Ham Lake fire blows up in hot weather
SEAGULL LAKE -- Strong west winds fanned life back into the Ham Lake fire Tuesday, pushing it into new areas, torching pine trees and filling the Gunflint Trail air with smoke as thick as storm clouds.
At least one additional building burned Tuesday near the end of the Gunflint Trail.
"We had a lot of fire activity today in the residential area, and we lost at least one additional structure, apparently an outbuilding," Mike Martin, a U.S. Forest Service spokesman, told reporters at an 8:30 p.m. briefing near Gunflint Lake. "The local fire departments had a lot of saves today. ... The fact we had that much fire up there and didn't lose many more buildings is amazing.''
By 5 p.m., the blood-red sun was barely visible through the smoke, even miles away from the fire, and ash fell from the sky.
After a calm day Monday that allowed firefighters and the local community to catch their breath, Tuesday's winds and continued hot, bone-dry conditions reminded firefighters and the public that it will be days, if not weeks, until the fire is no longer considered a threat.
"It isn't unexpected. It's part of ongoing fire behavior. But it is something we're concerned about," said John Stegmeir, a Minnesota Department of Natural Resources fire expert. Stegmeir had commanded the firefighting effort until a national fire command team arrived Tuesday.

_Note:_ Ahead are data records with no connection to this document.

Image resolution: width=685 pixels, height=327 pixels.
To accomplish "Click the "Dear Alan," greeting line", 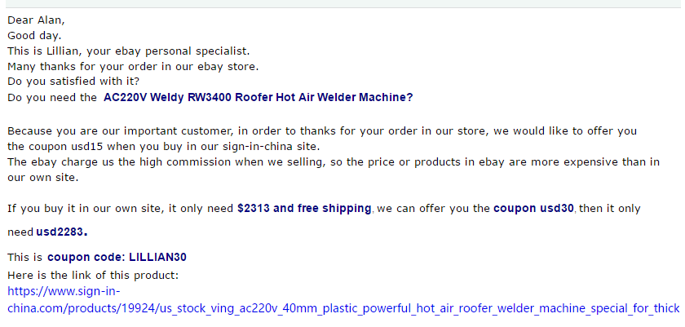I will pyautogui.click(x=36, y=20).
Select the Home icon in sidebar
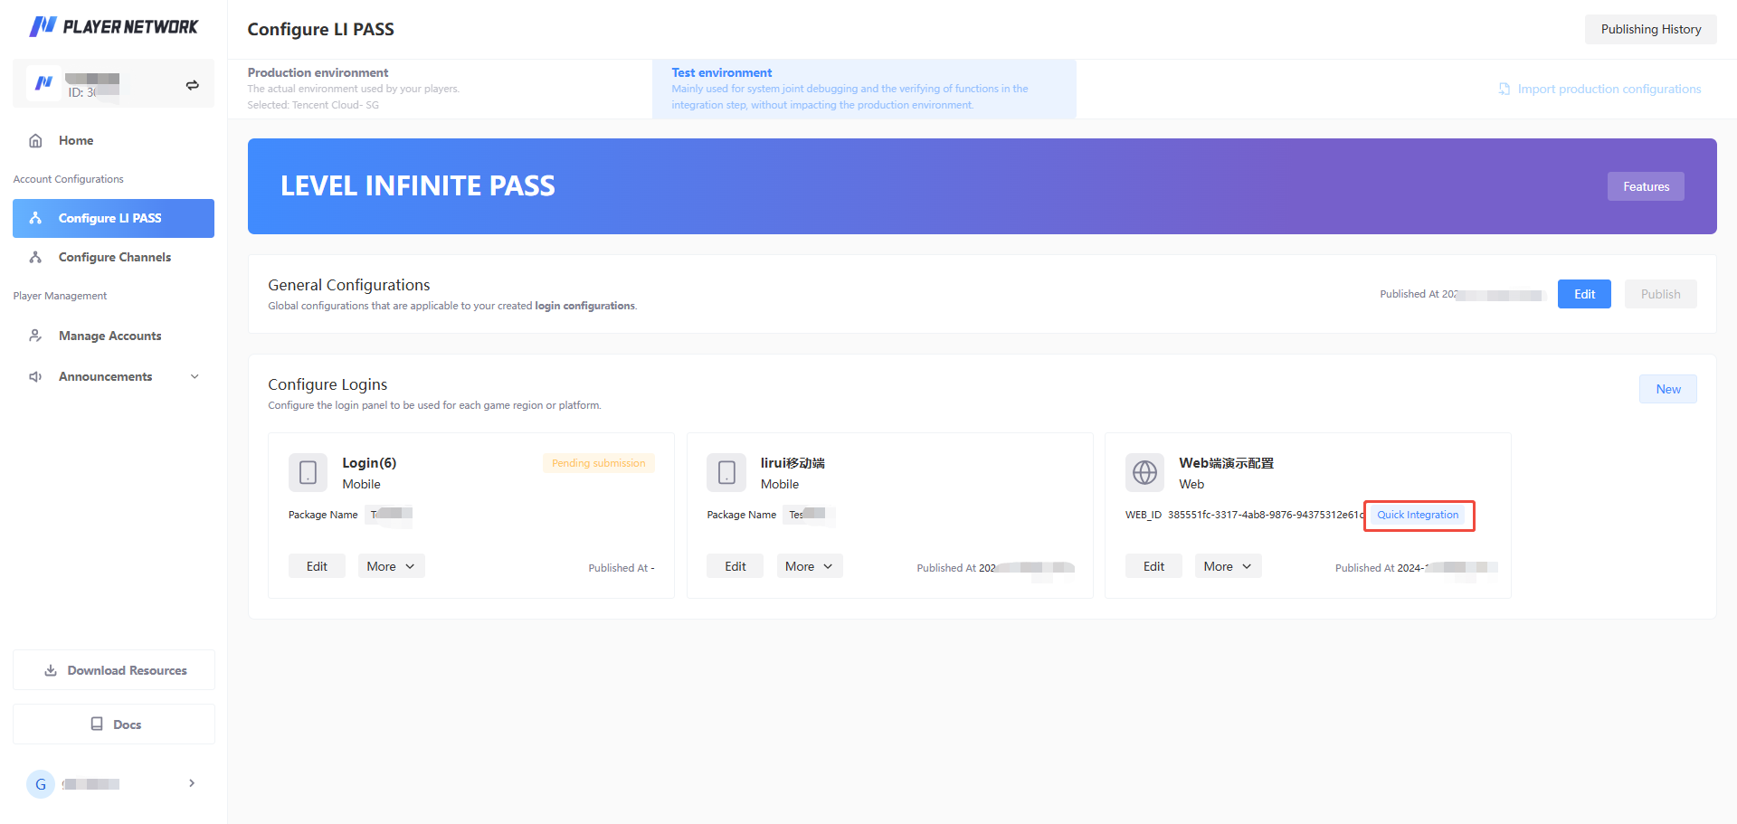 point(34,140)
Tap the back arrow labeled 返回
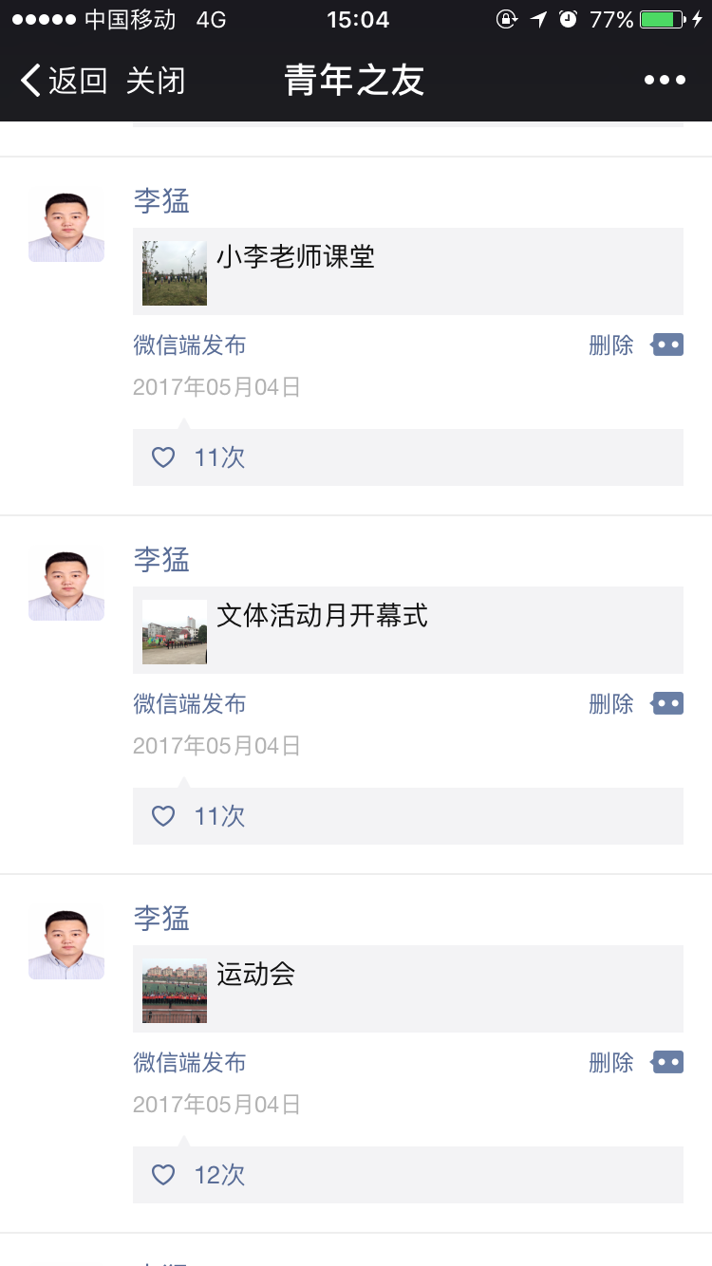The image size is (712, 1266). 63,81
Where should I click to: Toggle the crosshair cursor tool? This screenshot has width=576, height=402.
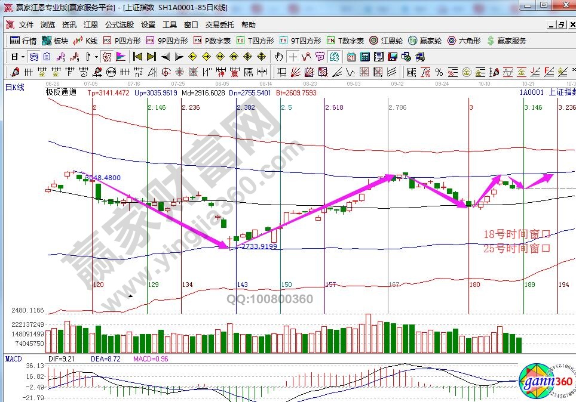tap(293, 57)
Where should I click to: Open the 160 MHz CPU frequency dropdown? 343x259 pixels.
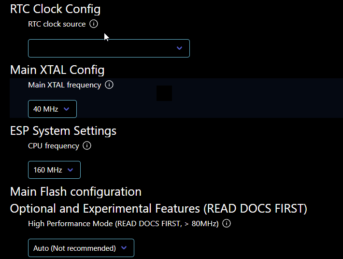54,170
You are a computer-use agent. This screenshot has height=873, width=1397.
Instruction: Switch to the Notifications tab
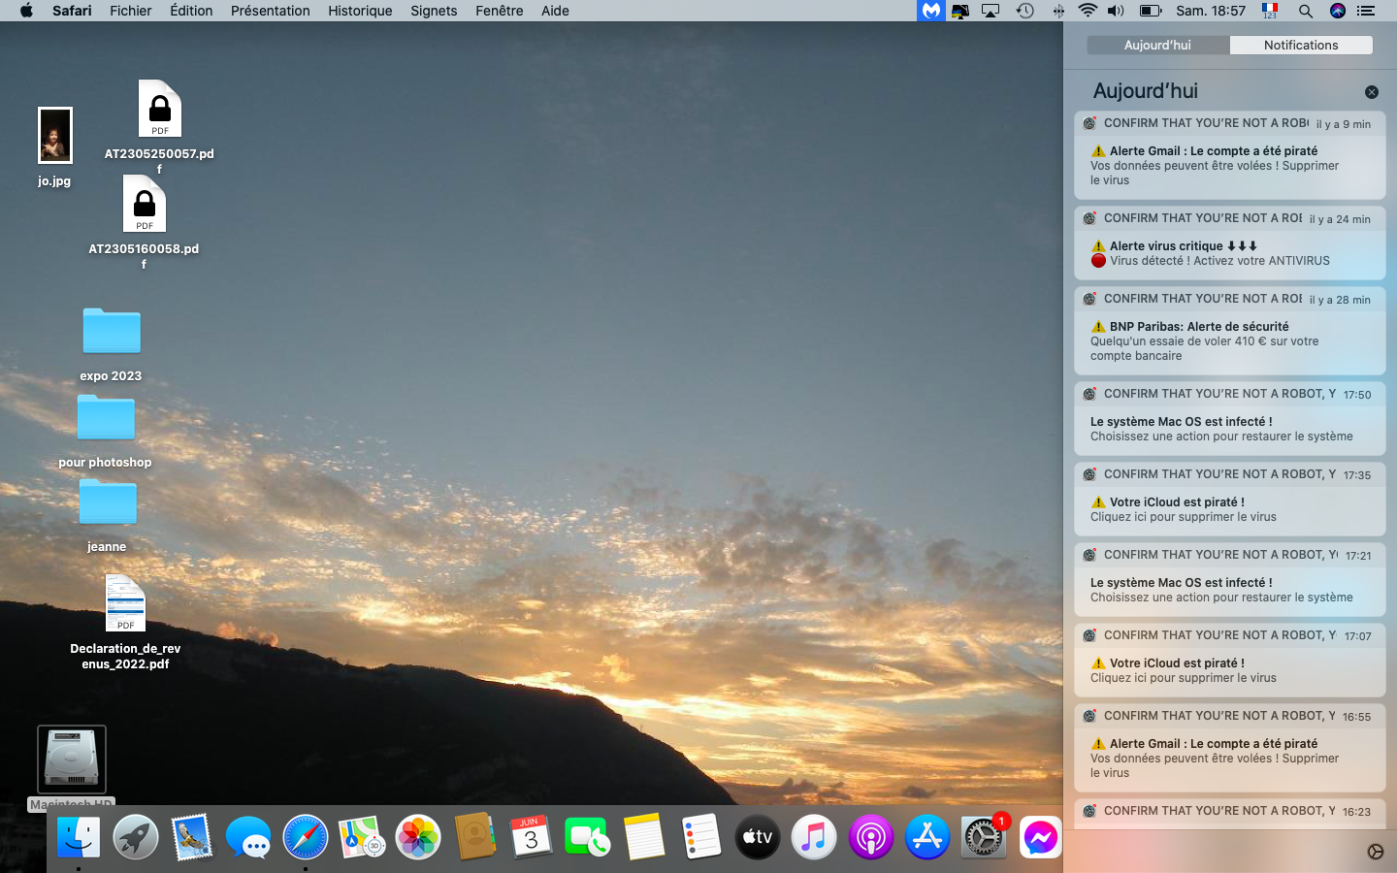(1300, 46)
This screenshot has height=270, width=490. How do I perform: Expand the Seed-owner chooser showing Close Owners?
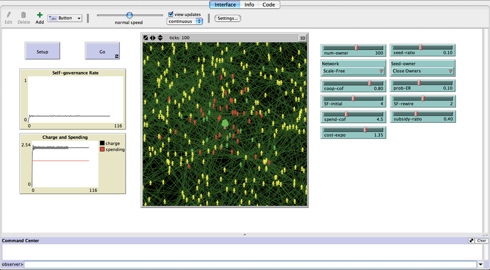point(422,71)
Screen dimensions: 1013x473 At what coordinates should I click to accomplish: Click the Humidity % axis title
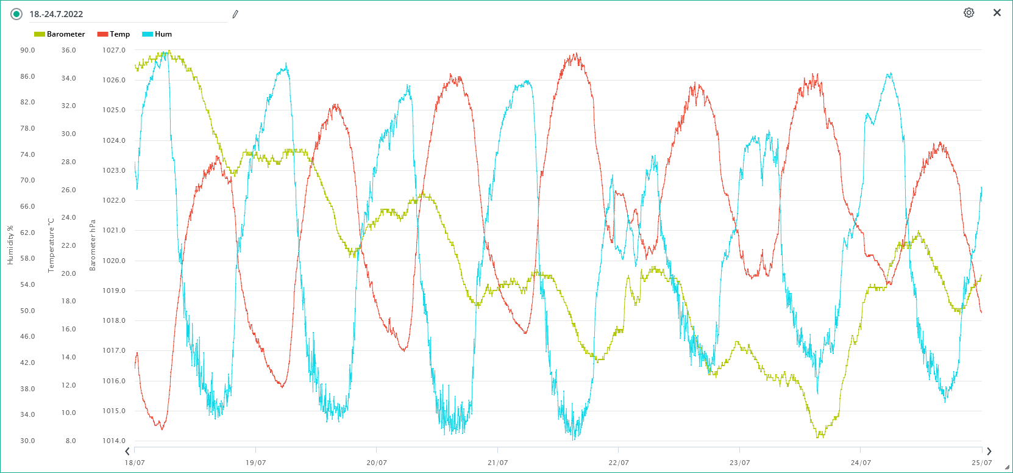click(10, 245)
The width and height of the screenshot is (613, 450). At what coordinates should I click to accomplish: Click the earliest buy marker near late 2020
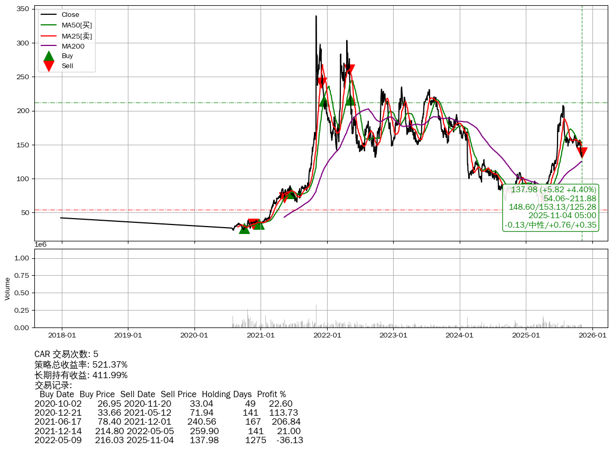pos(244,228)
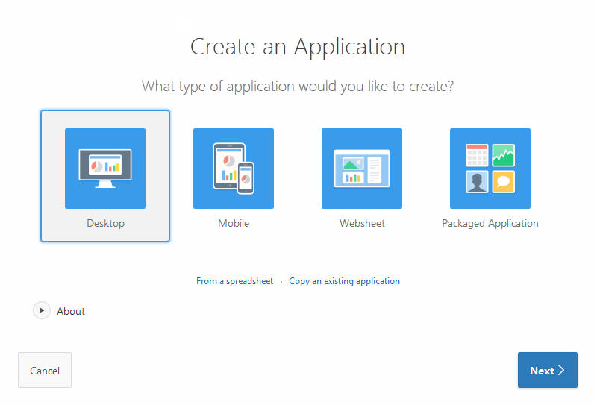
Task: Open the From a spreadsheet link
Action: coord(234,281)
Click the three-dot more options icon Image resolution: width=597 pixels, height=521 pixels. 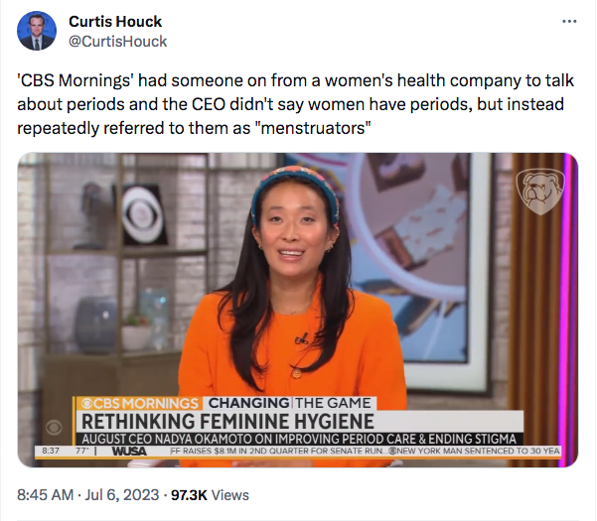569,22
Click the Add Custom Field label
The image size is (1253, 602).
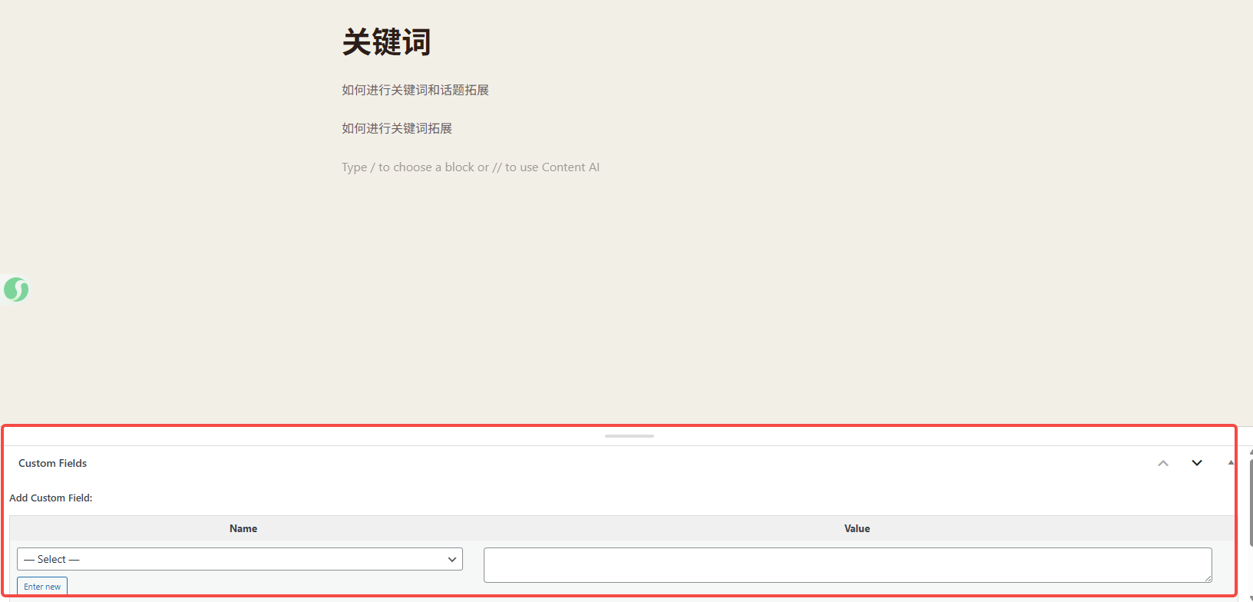coord(51,498)
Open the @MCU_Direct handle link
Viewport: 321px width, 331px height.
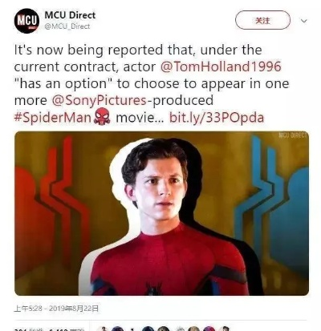point(67,26)
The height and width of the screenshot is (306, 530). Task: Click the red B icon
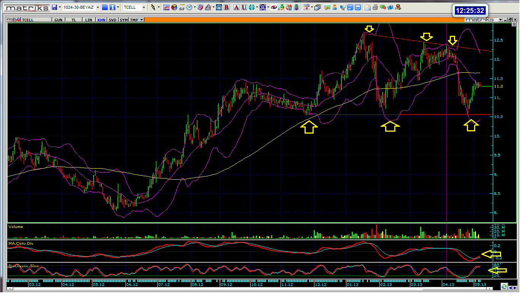(227, 7)
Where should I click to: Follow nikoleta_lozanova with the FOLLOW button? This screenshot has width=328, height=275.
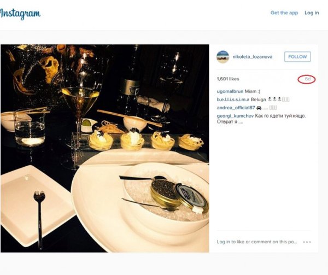297,57
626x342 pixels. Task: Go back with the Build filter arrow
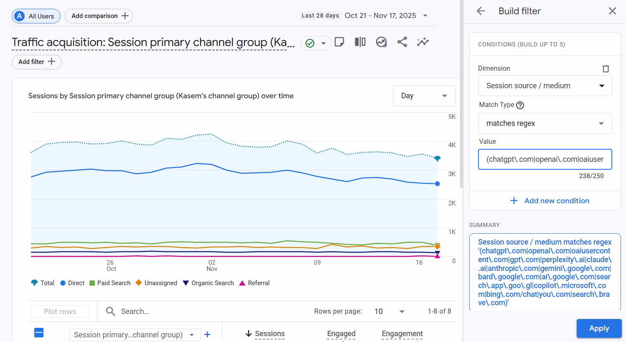[x=481, y=11]
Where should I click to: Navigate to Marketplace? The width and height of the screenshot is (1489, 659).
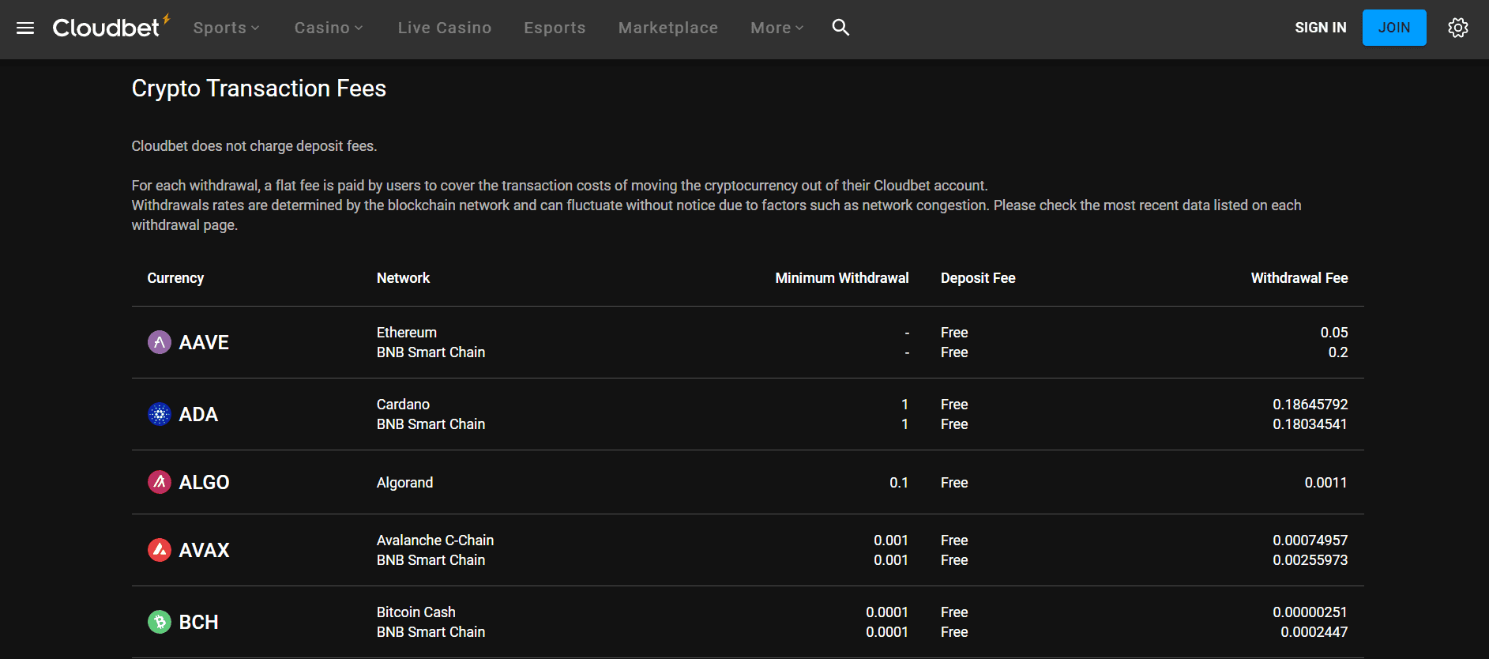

After pushing west on Saturday, then north on Sunday, the fire was headed east on Tuesday, into an area of downed trees from the 1999 blowdown and toward Ontario. It also threatened private property along the Gunflint Trail and was burning again near the fire's starting point. By nightfall, winds had shifted yet again and were pushing the fire northeast.
By 7 p.m., firefighting aircraft had shifted water pickups to Gunflint Lake, a signal that fire hotspots were moving toward developed areas.
There was no way for fire leaders to get an accurate count of how many more square miles the fire had burned because there was too much smoke obscuring the ground. Ground crews and aircraft were too busy battling fire to take stock. The fire is estimated to have burned
25 square miles, or 16,500 acres. By comparison, Duluth's total size is about 68 square miles.
The weather forecast for today is not good -- continued dry conditions, with high temperatures near 80 degrees and a southwest wind up to 20 mph.
While some residents were allowed Tuesday to visit their homes briefly, destroyed or intact, the Cook County Sheriff's Department quickly called all non-firefighters out of the Seagull-Saganaga Lake areas as the fire grew again.
"It came up too fast today. We can't have people in there when the fire is moving again like this," Sheriff Mark Falk said.
Minnesota Gov. Tim Pawlenty took an aerial tour of the fire area Tuesday morning and later met with residents at the Gunflint Fire Hall. He praised local, state and federal firefighters, but said "there were still some issues we need to resolve" about why a campfire ban was not in place before the fire started.
An unattended campfire on Ham Lake is believed to be the cause of what is now the state's most destructive wildfire in terms of property damage in a half century or more. Several residents have complained that a campfire ban imposed earlier might have prevented tens of millions of dollars in destruction.
Pawlenty, talking with reporters with the Ham Lake fire smoke plume rising about eight miles in the background, stopped short of criticizing Superior National Forest officials for not ordering a ban earlier.
"It would be a little bit unfair ... to say they made the wrong call," Pawlenty said, noting the fire spread unusually quickly even at night.
Pawlenty fielded questions on possible government assistance for more residents to buy sprinkler systems for their property and on allowing more local control for counties to impose campfire bans. He offered no immediate state aid except continued firefighting support, and suggested the federal Small Business Administration may have emergency money available for businesses destroyed by the fire.
The governor called on local residents to come together, continuing Minnesota's "unbroken tradition" of helping neighbors through natural disasters.
Dan Bauman, Gunflint Trail Volunteer Fire Department chief, predicted community spirit wouldn't be a problem along the storied Gunflint Trail. "As a community... we will rebuild," Bauman pledged.